Say I have python process A and python process B scheduled concurrently like this:

#!/bin/bash

python my_model_A.py &
python my_model_B.py &

I want to understand the inference time for each of the models while they run standalone and concurrently.

For a standalone pytorch model I follow the guides here, that essentially tells me to synchronize the CUDA device.

Now the same code still works for two concurrently pytorch models. The issue here is that the inference isn’t really reported correctly, because the call torch.cuda.synchronize() blocks the other process, so there is a lot of idling reported in the timing.

An example: Say Model A takes 150ms and so does Model B. For standalone application, both inference time is correctly reported using above link.
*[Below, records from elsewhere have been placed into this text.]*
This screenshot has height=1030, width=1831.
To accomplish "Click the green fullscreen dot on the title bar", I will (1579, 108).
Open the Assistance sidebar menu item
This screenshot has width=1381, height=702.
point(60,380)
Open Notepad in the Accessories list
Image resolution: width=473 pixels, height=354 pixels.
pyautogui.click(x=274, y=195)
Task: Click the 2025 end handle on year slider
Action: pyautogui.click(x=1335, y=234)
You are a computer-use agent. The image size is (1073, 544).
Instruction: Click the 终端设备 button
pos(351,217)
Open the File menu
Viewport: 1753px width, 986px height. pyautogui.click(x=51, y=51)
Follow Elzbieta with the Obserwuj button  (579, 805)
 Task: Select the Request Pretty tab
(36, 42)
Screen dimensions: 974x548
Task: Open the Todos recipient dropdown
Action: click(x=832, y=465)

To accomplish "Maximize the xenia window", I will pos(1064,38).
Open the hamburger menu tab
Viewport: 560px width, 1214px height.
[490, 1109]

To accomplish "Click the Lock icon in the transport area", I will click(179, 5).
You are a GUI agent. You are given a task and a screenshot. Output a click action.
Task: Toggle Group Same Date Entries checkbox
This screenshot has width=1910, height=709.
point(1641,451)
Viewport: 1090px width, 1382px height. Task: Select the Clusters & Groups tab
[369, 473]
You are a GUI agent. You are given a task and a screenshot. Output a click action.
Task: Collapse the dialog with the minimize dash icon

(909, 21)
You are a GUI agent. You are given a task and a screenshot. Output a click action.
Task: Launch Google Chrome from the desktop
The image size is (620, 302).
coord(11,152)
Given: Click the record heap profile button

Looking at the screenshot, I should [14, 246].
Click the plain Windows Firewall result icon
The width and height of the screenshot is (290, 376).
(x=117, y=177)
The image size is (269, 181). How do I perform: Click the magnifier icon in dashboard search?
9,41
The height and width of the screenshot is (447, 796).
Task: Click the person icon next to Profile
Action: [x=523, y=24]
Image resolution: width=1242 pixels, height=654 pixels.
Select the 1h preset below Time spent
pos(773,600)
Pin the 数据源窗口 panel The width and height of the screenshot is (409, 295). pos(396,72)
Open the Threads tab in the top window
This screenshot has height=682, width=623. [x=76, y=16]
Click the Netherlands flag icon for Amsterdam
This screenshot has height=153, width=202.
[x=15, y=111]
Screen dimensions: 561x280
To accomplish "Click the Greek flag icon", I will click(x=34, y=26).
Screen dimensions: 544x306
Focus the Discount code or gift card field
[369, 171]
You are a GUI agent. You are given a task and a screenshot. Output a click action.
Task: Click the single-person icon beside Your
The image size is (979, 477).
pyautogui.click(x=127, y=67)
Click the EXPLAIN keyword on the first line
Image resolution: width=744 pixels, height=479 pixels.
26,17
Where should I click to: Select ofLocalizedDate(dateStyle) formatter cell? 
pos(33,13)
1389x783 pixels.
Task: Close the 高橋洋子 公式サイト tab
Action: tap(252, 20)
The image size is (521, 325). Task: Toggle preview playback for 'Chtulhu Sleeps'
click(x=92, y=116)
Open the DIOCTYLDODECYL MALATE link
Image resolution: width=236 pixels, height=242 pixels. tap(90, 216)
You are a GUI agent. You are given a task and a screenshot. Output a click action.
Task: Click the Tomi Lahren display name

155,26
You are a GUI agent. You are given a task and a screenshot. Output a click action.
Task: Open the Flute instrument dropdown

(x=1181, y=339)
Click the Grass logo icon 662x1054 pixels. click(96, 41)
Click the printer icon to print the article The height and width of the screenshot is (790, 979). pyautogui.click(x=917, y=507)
If I schedule them concurrently, the above linked code will report 300ms for both models, since it is essentially reporting both Model A and Model B inference due to the blocking of torch.cuda.synchronize().

Is there a way to schedule these two processes concurrently and still measure the inference separately?

I think it depends a bit what you actually want to measure. If you want to measure the entire runtime of the script you could run it via time python script.py and make sure the execution is indeed finished e.g. by manually synchronizing or by printing a value of the result.
Manual syncs are needed, if you want to measure the actual GPU runtime since CUDA code is executed asynchronously.